In step 250, the apparatus 600 stores the image and the position information corresponding to the image.

FIG. 3 illustrates a method of correcting a position when an overall power-off event of the apparatus 600 occurs before the position information acquiring unit 630 is initialized, according to the present invention.

If the apparatus 600 is turned off before the position information acquiring unit 630 is initialized, the apparatus 600 acquires neither a previous reference point nor a current reference point. Accordingly, the method of FIG. 3 will now be explained.

In step 310, the apparatus 600 captures an image by using the image input unit 610.

In step 320, the apparatus 600 determines whether position information is available by using the position information acquiring unit 630. If it is determined in step 320 that the position information is not available, the method proceeds to step 330, and if it is determined in step 320 that the position information is available, the method proceeds to step 325.

In step 330, the apparatus 600 measures a movement direction and a velocity by using the sensor unit 620. Accordingly, position information at a specific point of time is calculated as shown in Equation 1.

In step 340, an overall power-off event of the apparatus 600 occurs.

In step 350, the apparatus 600 is turned off except the sensor unit 620 and the position information acquiring unit 630.

In step 360, the apparatus 600 determines again whether position information is available by using the position information acquiring unit 630. If it is determined in step 360 that the position information is not available, the method proceeds to step 370. In step 370, a movement direction and a velocity are re-measured. It is determined again in step 360 whether position information is available. If it is determined in step 360 that the position information is not available, steps 370 and 360 are repeatedly performed. If it is determined in step 360 that the position information is available, the method proceeds to step 380, where the apparatus 600 acquires a current reference point that is position information at a current point of time.

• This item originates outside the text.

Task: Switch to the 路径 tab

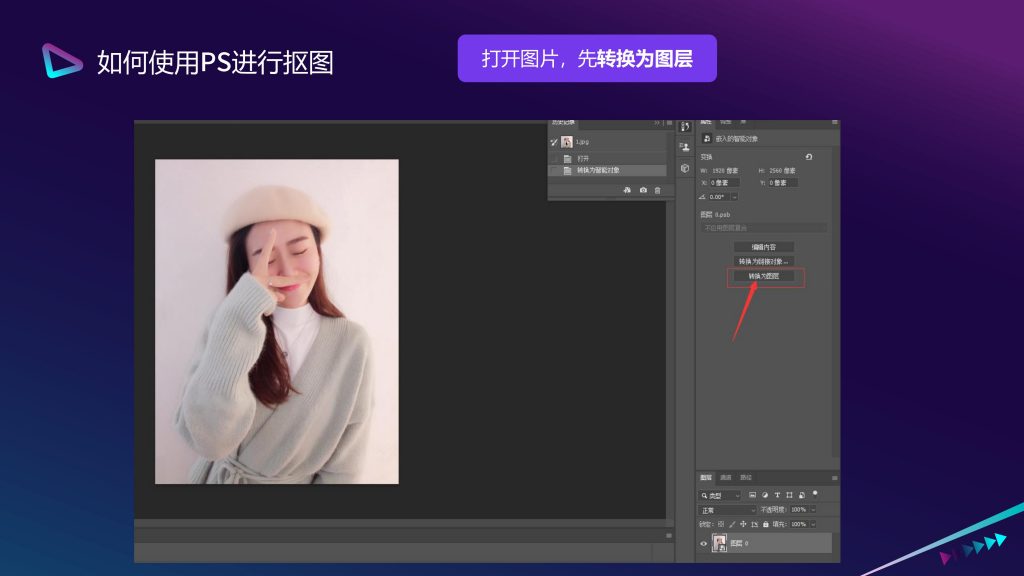Action: point(746,477)

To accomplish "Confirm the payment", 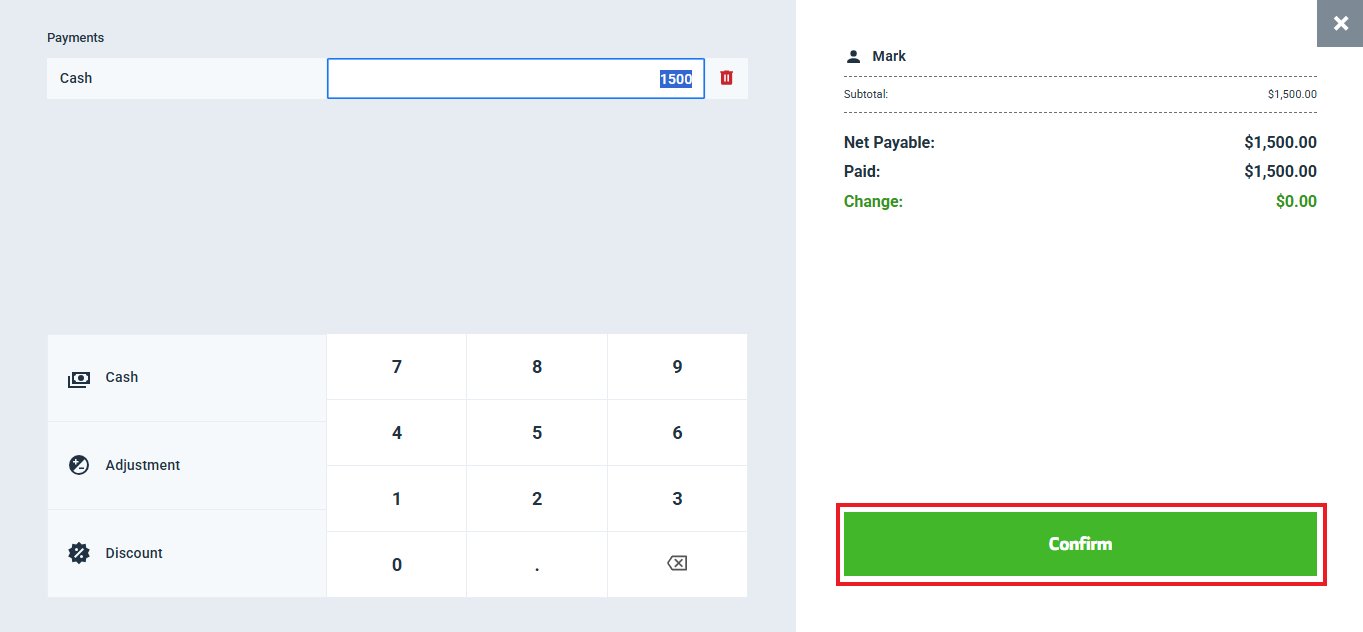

In step 390, the apparatus 600 calculates position information corresponding to an image captured before the current reference point measured in step 380 based on the movement direction and the velocity. Position information at a specific point of time is calculated as shown in Equation 1.

In step 325, the apparatus 600 stores the image and the position information corresponding to the image, and in step 327, the apparatus 600 cuts off overall power supply.

FIG. 4 illustrates a method of correcting a position of each of continuously captured images before the position information acquiring unit 630 is initialized, according to another embodiment of the present invention.

In step 410, the position information acquiring unit 630 of the apparatus 600 is not initialized.

In step 420, the apparatus 600 continuously captures images by using the image input unit 610.

Since the position information acquiring unit 630 is not initialized yet, in step 430, the apparatus 600 measures a movement direction and a velocity from a point of time when a first image is captured by using the sensor unit 620.

In step 440, the apparatus 600 stores a time taken to continuously capture the images.

In step 450, if the apparatus 600 may acquire position information, the apparatus 300 acquires a current reference point that is position information at a current point of time.

In step 460, the apparatus 600 calculates position information corresponding to each of images continuously captured after the current reference point is acquired in step 450, based on the movement direction and the velocity.

In step 470, the apparatus 600 stores the image and the position information corresponding to the image.

FIG. 5 illustrates a method of correcting a position of each of continuously captured images after the position information acquiring unit 630 is initialized, according to the present invention.

In step 510, the position information acquiring unit 630 of the apparatus 600 is already initialized.

In step 520, the apparatus 600 calculates a movement direction and a velocity by using the sensor unit 620 from a point of time when the position information acquiring unit 630 may not acquire position information.

In step 530, the apparatus 600 continuously captures images by using the image input unit 610.

In step 540, the apparatus 600 stores a time taken to continuously capture the images.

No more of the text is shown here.